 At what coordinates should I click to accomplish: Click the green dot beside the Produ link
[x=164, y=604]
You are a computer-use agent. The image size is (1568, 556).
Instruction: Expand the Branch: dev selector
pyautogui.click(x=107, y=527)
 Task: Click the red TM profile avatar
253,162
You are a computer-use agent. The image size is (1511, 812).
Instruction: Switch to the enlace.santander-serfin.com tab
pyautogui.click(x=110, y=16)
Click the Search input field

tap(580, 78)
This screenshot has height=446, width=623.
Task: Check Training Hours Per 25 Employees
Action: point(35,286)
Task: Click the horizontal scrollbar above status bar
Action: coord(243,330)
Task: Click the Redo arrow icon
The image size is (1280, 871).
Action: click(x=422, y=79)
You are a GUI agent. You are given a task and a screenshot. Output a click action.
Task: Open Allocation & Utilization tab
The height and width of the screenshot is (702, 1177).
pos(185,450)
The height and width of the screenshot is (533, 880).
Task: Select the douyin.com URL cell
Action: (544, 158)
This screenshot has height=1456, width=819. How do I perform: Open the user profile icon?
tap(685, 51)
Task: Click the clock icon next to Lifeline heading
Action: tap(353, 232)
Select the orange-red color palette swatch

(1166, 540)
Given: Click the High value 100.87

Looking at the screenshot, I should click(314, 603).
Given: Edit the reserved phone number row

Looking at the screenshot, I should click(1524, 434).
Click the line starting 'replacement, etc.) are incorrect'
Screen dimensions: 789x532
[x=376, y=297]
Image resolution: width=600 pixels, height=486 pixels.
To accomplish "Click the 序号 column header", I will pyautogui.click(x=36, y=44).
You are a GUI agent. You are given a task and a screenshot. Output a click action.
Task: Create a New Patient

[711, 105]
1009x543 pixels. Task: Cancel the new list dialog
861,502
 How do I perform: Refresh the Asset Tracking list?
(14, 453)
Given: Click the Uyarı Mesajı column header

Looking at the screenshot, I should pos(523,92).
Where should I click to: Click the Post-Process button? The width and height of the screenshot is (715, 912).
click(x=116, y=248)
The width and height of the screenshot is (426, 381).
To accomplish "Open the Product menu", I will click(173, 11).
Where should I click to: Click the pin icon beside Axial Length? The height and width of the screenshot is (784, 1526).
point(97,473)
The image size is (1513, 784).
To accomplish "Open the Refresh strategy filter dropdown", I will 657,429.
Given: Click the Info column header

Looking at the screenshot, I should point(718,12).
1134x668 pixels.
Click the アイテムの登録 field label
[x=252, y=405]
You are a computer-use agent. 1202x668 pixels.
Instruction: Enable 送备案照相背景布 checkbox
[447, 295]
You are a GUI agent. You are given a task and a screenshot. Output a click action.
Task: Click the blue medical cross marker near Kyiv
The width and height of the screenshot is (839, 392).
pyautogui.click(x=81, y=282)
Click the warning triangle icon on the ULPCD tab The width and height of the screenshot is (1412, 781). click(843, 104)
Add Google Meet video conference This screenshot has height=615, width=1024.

--*--

WRITTEN PROBLEM | Print the lines of the listing above word for word, beginning with the line containing "Task: Click the red TM profile avatar" and continuing through the line containing "(1166, 540)".

SOLUTION TO THE PROBLEM |
 Task: Click the red TM profile avatar
253,162
You are a computer-use agent. The image size is (1511, 812).
Instruction: Switch to the enlace.santander-serfin.com tab
pyautogui.click(x=110, y=16)
Click the Search input field

tap(580, 78)
This screenshot has height=446, width=623.
Task: Check Training Hours Per 25 Employees
Action: point(35,286)
Task: Click the horizontal scrollbar above status bar
Action: coord(243,330)
Task: Click the Redo arrow icon
The image size is (1280, 871).
Action: click(x=422, y=79)
You are a GUI agent. You are given a task and a screenshot. Output a click action.
Task: Open Allocation & Utilization tab
The height and width of the screenshot is (702, 1177).
pos(185,450)
The height and width of the screenshot is (533, 880).
Task: Select the douyin.com URL cell
Action: (544, 158)
This screenshot has height=1456, width=819. How do I perform: Open the user profile icon?
tap(685, 51)
Task: Click the clock icon next to Lifeline heading
Action: tap(353, 232)
Select the orange-red color palette swatch

(1166, 540)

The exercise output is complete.